Friday, October 7, 2011

Execution

I was fortunate to be invited to a leadership summit recently hosted by our chief executive to elaborate the current strategy, the state of the union and plan for next year.  The portfolio and pace of initiatives were heavily discussed and the underpinning ingredient to success is people.  The organization has been stretched thin due to our size and also recruitment competitiveness.  Pinching and poaching is omnipresent targeting the technical savvy.

Execution has been poor in new entries and will continue to be the focus for the next few months.  I listened carefully the discussions among our senior leaders and watched with interest the behaviors that were displayed. People generally like to discuss issues and highlight problems with little focus on solutions.  That's when strong leadership is required to steer the direction of the discussions and decipher the real issues at hand.

When asked what execution meant, the typical answer is getting things done.  Execution is really a process and culture that enables things to get done.  The process must be embedded with a strong people process, talent management and above all, clear accountability.  The culture must reward performers who deliver and coach the ones who struggle.  With this in mind, it's imperative to tie strategy back to reality and operations plan.  This  is typically what needs to be tuned and tied together.

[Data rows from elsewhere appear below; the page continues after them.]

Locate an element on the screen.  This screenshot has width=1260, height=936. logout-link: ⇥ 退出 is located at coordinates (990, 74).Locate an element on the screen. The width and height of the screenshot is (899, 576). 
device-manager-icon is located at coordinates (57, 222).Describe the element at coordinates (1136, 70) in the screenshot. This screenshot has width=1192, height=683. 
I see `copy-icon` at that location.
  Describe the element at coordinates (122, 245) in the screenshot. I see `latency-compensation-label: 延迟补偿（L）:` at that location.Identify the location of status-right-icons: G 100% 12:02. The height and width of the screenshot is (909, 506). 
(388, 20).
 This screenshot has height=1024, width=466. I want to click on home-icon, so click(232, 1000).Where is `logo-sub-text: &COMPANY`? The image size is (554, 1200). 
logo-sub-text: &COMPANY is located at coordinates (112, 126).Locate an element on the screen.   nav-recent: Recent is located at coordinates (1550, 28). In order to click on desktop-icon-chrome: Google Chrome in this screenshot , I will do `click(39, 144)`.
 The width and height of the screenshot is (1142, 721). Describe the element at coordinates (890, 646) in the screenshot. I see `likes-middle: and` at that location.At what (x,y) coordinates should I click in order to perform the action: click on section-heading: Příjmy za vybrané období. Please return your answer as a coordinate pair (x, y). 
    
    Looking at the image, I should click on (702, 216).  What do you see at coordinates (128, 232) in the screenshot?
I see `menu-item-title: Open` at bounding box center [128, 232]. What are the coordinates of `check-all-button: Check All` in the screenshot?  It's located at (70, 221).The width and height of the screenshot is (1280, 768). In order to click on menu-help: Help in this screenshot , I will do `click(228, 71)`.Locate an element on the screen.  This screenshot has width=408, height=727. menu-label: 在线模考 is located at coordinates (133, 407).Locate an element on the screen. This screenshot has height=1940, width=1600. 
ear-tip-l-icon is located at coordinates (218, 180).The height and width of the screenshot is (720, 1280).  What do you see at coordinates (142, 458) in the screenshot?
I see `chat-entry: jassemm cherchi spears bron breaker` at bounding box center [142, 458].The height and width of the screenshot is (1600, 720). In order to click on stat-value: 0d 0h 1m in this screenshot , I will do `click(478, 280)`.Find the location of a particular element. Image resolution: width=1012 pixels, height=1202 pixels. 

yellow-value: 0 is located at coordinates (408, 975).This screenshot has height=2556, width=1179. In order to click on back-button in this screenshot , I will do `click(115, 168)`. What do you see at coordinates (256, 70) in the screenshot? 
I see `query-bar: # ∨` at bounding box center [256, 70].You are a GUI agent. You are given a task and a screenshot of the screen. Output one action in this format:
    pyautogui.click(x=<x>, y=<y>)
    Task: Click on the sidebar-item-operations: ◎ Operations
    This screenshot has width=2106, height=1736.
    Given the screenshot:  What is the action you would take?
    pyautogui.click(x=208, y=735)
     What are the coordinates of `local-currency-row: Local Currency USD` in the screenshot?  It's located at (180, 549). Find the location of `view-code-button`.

The areas I see needing improvement is around accountability.  Often accountability is vague especially in a matrix organization.  Who is responsible for delivering the plan?  Who is accountable for the execution of the strategy?  Successful organizations have figured this out well.  Accountability must always be a single point and not shared to avoid confusion and vagueness.  Many are responsible to play their individual roles in executing a given plan, but there must be only one single point accountability for delivering the business plan.  This needs to be refreshed from time to time.

Each individual leader must state clearly in his or her performance contract what they must achieve to deliver the plan. This must be stated clearly with tangible predictions of results, milestones and timeline.  Putting things like "deliver wells on time and budget" is just too vague.